The many technical insights of these teams deserve their own articles. Many of their systems can be scaled horizontally without much fuss, but the work is a craft: predicting resource requirements, anticipating bottlenecks, and safely increasing/decreasing capacity without disrupting production. All teams had at least one common deadline: request quota increases from GCP for their projects by early September.
We were ready to practice together as part of a multi-team “scale day” in early October. We asked everyone to increase their capacity to handle 3x the traffic of August and then we ran load tests by replaying requests (our systems served production traffic plus synthetic replays). We gradually ramped up requests, looking for signs of increased latency, errors, or system saturation.
While there are limitations to what we can learn from a general site-wide load test, scale day helped us build confidence.
- We confirmed all projects had enough quota from GCP
- We confirmed our many scaling tools worked as intended (Terraform, GKE, instance group managers, Chef, etc.)
- We exposed bottlenecks in the configuration of some components, for example some Memcache clusters and our StatsD relays, both of which were quickly addressed
But crucially, we confirmed many systems looked like they could handle scale beyond what we expected at the peak of 2020.
Cresting The Peak
Let’s skip ahead to Cyber Monday, which is typically our busiest day of the year. Throughput on our sharded MySQL infrastructure peaked around 1.5 million queries per second. Memcache throughput peaked over 20M requests per second. Our internal http API cluster served over 300k requests per second.
Normally, no one deploys on Cyber Monday. Our focus is on responding to any emergent issues as quickly as possible. But 2020 threw us another curve: postal service interruptions meant that our customers were facing widespread package delivery delays. It only needed a small code change to better inform our buyers about the issue, but we’d be deploying it at the peak hour of our busiest day. And since it would be the first deployment of that day, the entire codebase would need to be compiled from scratch, in production, on more than 1000 hosts.
We debated waiting till morning to push the change, but that wouldn’t have served our customers, and we were confident we could push at any time. Still, as Todd Mazierski and Anu Gulati began the deploy, we started nominating each other for hypothetical Three Armed Sweaters Awards. But the change turned out to be sublimely uneventful. We have been practicing continuous deployment for more than a decade. We have invested in making deployments safe and easy. We know our tools pretty well and we have confidence in them.
We have long maintained a focus on scalability at Etsy, but we all expected to double traffic over a period of years, not just a few months. We certainly did not expect to face these challenges while working entirely distributed during a pandemic.

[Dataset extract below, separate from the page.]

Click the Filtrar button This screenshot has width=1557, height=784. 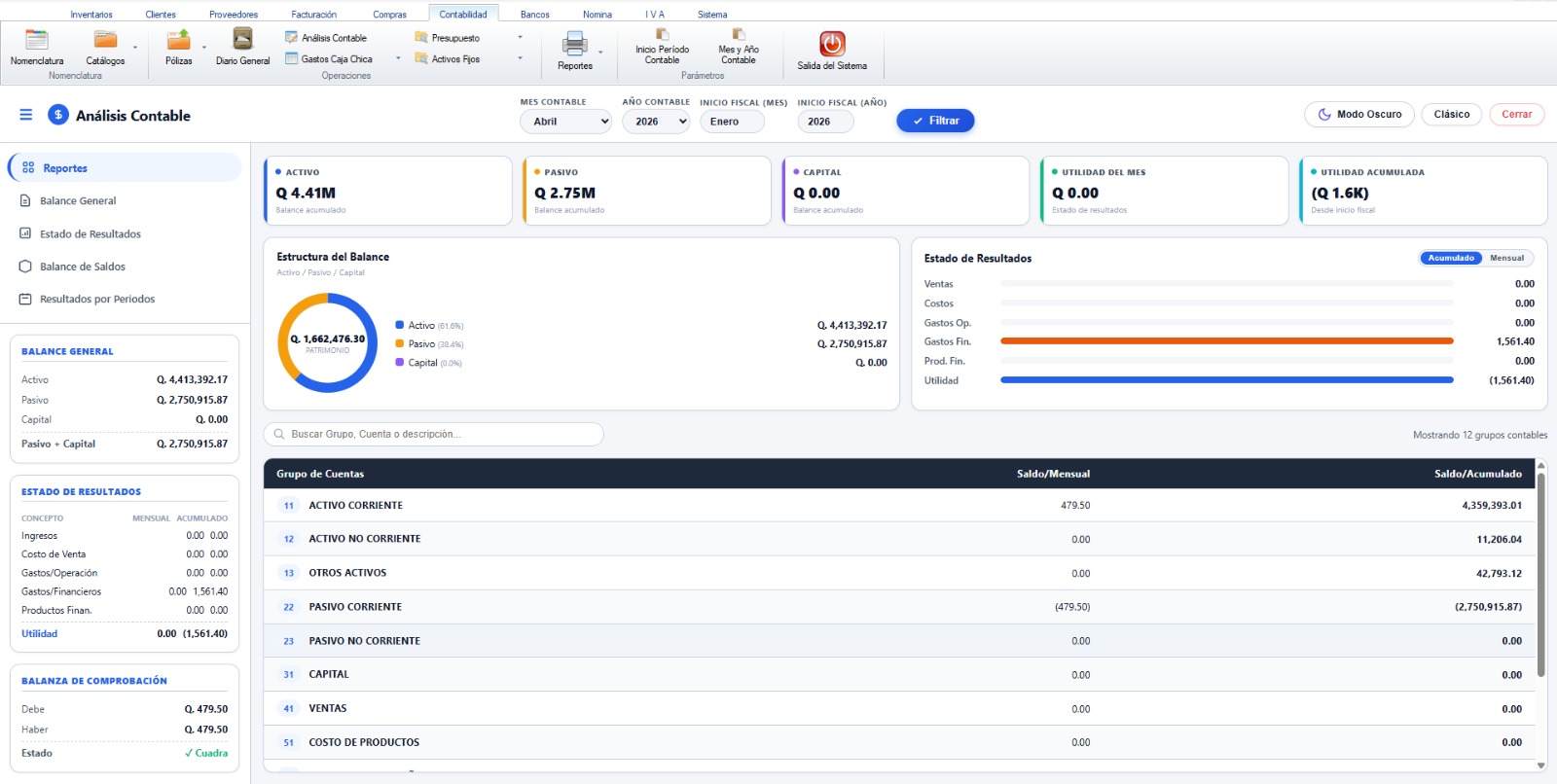[935, 121]
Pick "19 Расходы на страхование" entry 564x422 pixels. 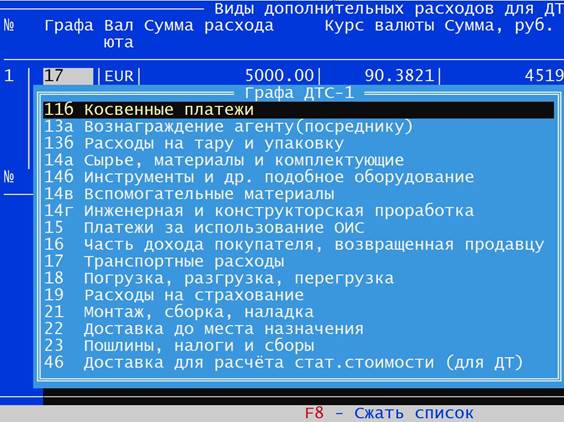point(299,295)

We made it to Christmas with fewer operational issues than we’ve experienced in recent memory. I think our success in 2020 underscored some important things about Etsy’s culture and technical practices.
We take pride in operational excellence, meaning that every engineer takes responsibility not just for their own code, but for how it actually operates in production for our users. When there is an outage, we always have more than enough experts on hand to mitigate the issue quickly. When we hold a Blameless Postmortem, everyone shares their story candidly. When we discover a technical or organization liability, we try to acknowledge it openly rather than hide it. All of this helps to keep our incidents small.
Our approach to systems architecture values long-term continuity, with a focus on a small number of well-understood tools, and that provided us the ability to scale with confidence. So while 2020 had more than its share of surprising circumstances, we could still count on minimal surprises from our tools.